The script, of course, has its chorus. The World Bank. USAID. The Gulf Cooperation Council. The Turkish Ministry of Energy. Global contractors sniffing around for fresh markets. They don’t need to be named as beneficiaries—their fingerprints are already on every dollar, every turbine, every bullet that tore through Syria’s grid in the first place.
The propaganda trick here is subtle but deadly. First, they roll out the humanitarian euphemisms: “electricity emergency project,” “affordable energy access,” “resilient infrastructure.” Nowhere does it say this grid was bombed into rubble—bombed by the very alliance now parading in with wires and contracts. Euphemisms like these are not just dishonest. They’re ideological weapons. They erase agency, strip causality, and make colonial violence seem like bad weather.
Second, the article wipes the slate clean. There is no mention of the CIA’s death squads, no word about the armed jihadist proxies, no memory of the chemical lies, the fuel sanctions, the humanitarian embargoes. Syria’s history is treated like a blank chalkboard, so the World Bank can draw its logo on top. The timeline begins not with the war, but with the grant application.
Third, Syria is painted as a patient on the operating table, helpless without Western intervention. There’s no reference to the January 2025 coup. No note that Syria’s new ruler, the man now presiding over this reconstruction package, is a rebranded al-Qaeda commander who used to run with Jabhat al-Nusra. That detail might raise eyebrows—so the article quietly sidesteps it. No questions asked. No power interrogated.
Fourth, the language is abstract by design. We hear about “critical public infrastructure” and “lifeline services,” but we’re never told who owns what. Will these rebuilt grids belong to Syria, or to foreign consortia? Will electricity be a public right, or a metered commodity sold back to the people through IMF pricing models? No one says. And that silence speaks louder than any fact-sheet ever could.

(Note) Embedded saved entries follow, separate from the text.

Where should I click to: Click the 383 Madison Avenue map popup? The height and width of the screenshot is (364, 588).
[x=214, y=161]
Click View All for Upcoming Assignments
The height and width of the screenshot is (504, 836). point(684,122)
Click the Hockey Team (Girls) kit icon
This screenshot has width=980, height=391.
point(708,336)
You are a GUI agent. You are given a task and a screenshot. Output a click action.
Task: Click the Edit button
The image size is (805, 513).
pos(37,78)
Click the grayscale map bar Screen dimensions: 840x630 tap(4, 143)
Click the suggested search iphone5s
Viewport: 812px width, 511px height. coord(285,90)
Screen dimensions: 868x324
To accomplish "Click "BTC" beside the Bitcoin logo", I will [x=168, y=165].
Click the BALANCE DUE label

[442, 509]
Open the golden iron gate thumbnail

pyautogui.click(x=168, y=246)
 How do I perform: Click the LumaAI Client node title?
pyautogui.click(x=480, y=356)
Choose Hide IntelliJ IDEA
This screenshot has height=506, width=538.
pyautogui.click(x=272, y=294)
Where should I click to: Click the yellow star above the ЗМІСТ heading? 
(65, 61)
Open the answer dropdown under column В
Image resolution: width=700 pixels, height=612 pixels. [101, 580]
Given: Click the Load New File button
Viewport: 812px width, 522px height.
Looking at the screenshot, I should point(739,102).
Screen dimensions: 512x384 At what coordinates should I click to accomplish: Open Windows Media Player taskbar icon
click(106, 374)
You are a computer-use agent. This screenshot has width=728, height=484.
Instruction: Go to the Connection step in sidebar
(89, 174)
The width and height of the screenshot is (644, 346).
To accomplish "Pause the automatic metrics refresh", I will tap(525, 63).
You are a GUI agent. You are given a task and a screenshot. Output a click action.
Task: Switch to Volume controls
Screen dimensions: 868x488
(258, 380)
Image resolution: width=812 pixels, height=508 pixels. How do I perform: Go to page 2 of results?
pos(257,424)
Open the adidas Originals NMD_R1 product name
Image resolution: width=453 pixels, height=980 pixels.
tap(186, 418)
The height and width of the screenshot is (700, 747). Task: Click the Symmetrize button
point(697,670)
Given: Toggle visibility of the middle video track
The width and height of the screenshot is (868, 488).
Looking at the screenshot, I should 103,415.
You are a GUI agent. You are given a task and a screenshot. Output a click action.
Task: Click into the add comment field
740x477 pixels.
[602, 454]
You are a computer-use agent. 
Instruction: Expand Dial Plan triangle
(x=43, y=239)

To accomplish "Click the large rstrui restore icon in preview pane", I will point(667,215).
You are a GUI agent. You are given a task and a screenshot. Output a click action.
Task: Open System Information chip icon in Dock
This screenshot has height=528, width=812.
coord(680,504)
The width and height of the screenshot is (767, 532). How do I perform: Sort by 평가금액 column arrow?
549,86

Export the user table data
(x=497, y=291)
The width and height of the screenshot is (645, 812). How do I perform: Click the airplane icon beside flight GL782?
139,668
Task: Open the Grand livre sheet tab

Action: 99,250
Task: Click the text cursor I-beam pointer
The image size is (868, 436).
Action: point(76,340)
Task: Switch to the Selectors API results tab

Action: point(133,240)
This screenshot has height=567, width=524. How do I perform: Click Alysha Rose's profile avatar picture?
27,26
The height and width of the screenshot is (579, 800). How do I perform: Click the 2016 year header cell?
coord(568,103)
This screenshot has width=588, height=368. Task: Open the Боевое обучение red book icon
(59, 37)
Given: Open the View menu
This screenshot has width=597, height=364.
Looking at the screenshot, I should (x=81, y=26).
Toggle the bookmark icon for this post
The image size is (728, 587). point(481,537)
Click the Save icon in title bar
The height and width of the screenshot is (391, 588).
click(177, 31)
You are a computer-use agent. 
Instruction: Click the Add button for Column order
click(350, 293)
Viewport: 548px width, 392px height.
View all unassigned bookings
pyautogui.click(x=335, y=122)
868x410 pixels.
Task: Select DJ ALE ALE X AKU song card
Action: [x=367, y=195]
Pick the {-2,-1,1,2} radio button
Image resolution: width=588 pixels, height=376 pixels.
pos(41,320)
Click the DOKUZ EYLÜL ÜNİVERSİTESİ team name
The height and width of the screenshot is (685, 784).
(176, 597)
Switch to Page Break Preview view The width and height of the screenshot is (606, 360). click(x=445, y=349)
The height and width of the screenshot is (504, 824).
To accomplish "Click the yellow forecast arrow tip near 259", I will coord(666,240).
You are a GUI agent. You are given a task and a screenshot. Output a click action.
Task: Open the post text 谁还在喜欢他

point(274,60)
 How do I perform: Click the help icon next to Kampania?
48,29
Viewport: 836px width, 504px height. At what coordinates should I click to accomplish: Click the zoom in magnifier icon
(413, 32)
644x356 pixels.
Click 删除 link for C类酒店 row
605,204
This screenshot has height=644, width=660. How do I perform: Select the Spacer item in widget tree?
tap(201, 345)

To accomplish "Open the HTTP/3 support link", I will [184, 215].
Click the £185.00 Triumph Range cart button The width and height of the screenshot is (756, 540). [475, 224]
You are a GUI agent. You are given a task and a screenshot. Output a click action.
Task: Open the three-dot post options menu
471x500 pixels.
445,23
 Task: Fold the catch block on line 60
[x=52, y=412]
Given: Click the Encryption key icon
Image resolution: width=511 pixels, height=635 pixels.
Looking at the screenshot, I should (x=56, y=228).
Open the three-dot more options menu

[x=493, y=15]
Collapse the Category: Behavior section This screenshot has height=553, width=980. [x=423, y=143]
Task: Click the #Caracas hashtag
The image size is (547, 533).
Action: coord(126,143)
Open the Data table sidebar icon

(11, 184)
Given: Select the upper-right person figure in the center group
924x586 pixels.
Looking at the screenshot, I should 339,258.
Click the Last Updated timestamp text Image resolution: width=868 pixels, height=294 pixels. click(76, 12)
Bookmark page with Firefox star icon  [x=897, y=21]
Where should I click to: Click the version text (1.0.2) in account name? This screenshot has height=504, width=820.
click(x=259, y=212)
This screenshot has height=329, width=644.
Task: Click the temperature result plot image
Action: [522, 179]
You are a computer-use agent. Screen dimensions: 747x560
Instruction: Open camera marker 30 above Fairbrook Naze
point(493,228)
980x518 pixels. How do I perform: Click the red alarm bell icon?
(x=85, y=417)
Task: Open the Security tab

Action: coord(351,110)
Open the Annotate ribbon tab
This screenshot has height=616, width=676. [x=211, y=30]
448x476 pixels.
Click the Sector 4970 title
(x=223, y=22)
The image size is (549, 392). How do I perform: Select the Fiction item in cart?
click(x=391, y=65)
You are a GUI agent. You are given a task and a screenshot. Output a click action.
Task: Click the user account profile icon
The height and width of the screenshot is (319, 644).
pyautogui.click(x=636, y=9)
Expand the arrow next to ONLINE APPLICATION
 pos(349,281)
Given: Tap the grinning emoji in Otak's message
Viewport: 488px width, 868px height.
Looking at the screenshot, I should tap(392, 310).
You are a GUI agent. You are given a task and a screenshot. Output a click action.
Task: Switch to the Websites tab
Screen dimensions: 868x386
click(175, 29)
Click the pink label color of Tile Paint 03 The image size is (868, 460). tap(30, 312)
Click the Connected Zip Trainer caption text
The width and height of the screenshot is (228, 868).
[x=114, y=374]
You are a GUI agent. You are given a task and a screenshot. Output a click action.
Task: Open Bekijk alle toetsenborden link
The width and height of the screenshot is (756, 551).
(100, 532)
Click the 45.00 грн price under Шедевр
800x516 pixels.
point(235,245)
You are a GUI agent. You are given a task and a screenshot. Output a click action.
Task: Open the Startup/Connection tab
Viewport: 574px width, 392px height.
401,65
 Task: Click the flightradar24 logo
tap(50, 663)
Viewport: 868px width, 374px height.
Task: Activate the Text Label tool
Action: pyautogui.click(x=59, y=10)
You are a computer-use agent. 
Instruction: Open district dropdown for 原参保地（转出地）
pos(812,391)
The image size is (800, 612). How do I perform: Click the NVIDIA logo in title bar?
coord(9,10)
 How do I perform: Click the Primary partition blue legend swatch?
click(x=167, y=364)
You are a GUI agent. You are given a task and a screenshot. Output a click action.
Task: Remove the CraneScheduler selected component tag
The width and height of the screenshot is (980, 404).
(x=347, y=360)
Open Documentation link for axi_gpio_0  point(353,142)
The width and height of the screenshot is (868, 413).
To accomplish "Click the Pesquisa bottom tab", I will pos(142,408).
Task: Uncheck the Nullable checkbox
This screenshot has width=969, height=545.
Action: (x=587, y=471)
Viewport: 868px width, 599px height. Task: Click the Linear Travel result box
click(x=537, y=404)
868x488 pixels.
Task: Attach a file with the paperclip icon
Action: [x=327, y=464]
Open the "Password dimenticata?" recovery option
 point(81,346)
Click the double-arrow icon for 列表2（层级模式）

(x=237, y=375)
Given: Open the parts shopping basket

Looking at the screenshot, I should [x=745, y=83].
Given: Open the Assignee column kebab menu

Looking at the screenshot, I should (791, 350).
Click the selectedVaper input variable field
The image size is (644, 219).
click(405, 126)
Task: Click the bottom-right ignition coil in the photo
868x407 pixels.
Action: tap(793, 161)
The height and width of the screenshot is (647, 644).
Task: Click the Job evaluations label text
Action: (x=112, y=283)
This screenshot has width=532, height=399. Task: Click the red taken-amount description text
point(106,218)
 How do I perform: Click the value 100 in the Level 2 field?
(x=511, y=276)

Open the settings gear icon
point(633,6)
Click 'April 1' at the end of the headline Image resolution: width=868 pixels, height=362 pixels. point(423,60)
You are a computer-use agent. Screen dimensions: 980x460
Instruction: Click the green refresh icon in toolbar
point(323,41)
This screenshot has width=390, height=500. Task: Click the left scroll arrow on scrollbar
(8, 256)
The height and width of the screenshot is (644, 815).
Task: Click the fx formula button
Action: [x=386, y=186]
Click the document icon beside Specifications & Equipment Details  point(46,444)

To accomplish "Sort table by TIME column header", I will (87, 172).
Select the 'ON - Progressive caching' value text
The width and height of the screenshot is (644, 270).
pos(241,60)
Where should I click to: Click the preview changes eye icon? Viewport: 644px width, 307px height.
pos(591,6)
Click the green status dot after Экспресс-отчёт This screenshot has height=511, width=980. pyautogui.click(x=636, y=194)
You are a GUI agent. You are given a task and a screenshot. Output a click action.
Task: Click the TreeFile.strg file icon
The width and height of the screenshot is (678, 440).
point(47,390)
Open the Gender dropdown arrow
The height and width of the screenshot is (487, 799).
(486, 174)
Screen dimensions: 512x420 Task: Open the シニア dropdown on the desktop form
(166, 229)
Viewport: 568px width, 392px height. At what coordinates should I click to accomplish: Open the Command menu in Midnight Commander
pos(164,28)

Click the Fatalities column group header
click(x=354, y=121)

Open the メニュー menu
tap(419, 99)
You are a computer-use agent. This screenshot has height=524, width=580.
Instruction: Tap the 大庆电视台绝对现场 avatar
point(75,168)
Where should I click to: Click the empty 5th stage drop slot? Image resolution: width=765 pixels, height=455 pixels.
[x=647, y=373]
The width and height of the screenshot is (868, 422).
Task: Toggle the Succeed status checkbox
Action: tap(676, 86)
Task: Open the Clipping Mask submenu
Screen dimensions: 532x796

And finally, we get the classic imperial moral framing: the West appears as savior, sweeping in to fix the very country it spent a decade dismembering. It’s the same formula every time. First they break your legs. Then they sell you the crutches. Then they lease you the sidewalk. Syria isn’t being rescued—it’s being repossessed. The war didn’t fail. It succeeded. Because now, the bombs are gone—but the bankers have moved in.
Reconstruction Wrapped in Razor Wire
Strip away the soft development-speak, and the facts are brutally clear. The World Bank has approved $146 million for what it calls the “Syria Electricity Emergency Project.” The project promises to rebuild damaged 400 kV transmission lines, restore transformer substations, and reconnect the grid with Jordan and Türkiye. But this is not a neutral act. These cables aren’t just for electricity—they’re shackles. This isn’t power delivery. It’s power consolidation.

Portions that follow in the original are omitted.